Influence of environmental variation on sexual selection
Spatial variation in environmental features influences differences in phenotype variance and, hence, in the rate of sexual selection. Environmental variation in reproductive traits and fitness metrics are likely to influence the expression of non-sexual traits as well. Despite this, most studies of sexual selection have focused on males only. The findings, however, suggest that environmental factors have an impact on males in early life stages. For example, females preferred males developed on cacti that bore fruit.
In other words, the degree of train elaboration is an indication of fitness, and the degree to which the females reject males with deleterious mutations suggests fitness. Moreover, in sexually reproducing species, the rate of mutation is higher, revealing a higher fitness. Therefore, sexual selection requires variation in environmental factors. The rate of natural selection depends on the level of environmental variation. Environmental variation may also affect the rate of reproductive reproduction.
Mechanisms of sexual selection
Mechanisms of sexual selection in nature are often considered separate from each other. For example, mating behavior and male-male competition should be taken into account along with post-copulatory equivalents and cryptic female choice. Moreover, the evolutionary theory behind these processes suggests that the number of males evaluated by females can determine the strength of sexual selection. Sexual conflict theory suggests that conflicting male and female interests may lead to multiple mechanisms of sexual selection. The concept is also useful in studying the effects of sexual selection on the shape and evolution of male and female morphology.

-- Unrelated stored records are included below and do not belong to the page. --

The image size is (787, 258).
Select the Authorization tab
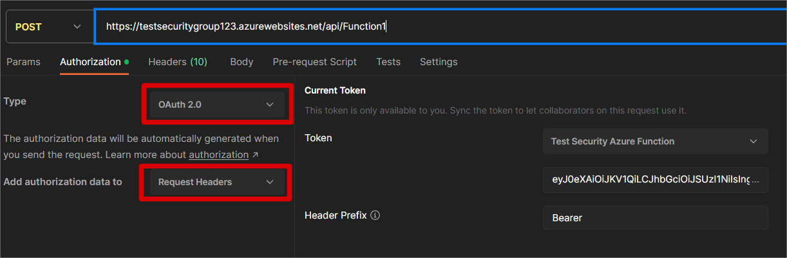[x=90, y=62]
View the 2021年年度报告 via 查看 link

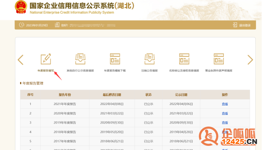click(225, 104)
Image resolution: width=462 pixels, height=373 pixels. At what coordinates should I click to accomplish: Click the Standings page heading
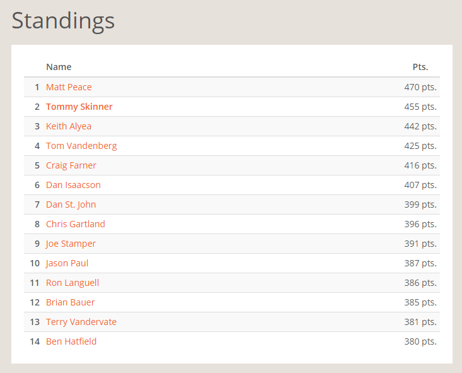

It has been suggested that sexual selection can accelerate adaptation. Adaptation to new environments is facilitated by condition dependence. Furthermore, it modulates the selective pressure of sexual selection, thus preventing exaggeration of the sexual display under harsh environmental conditions. Furthermore, a species carrying large signalling traits would not add to the stress caused by the new environment. However, this effect does not work in the absence of environmental variation. Eventually, the population could adapt to the new environment and exaggerate its sexual displays.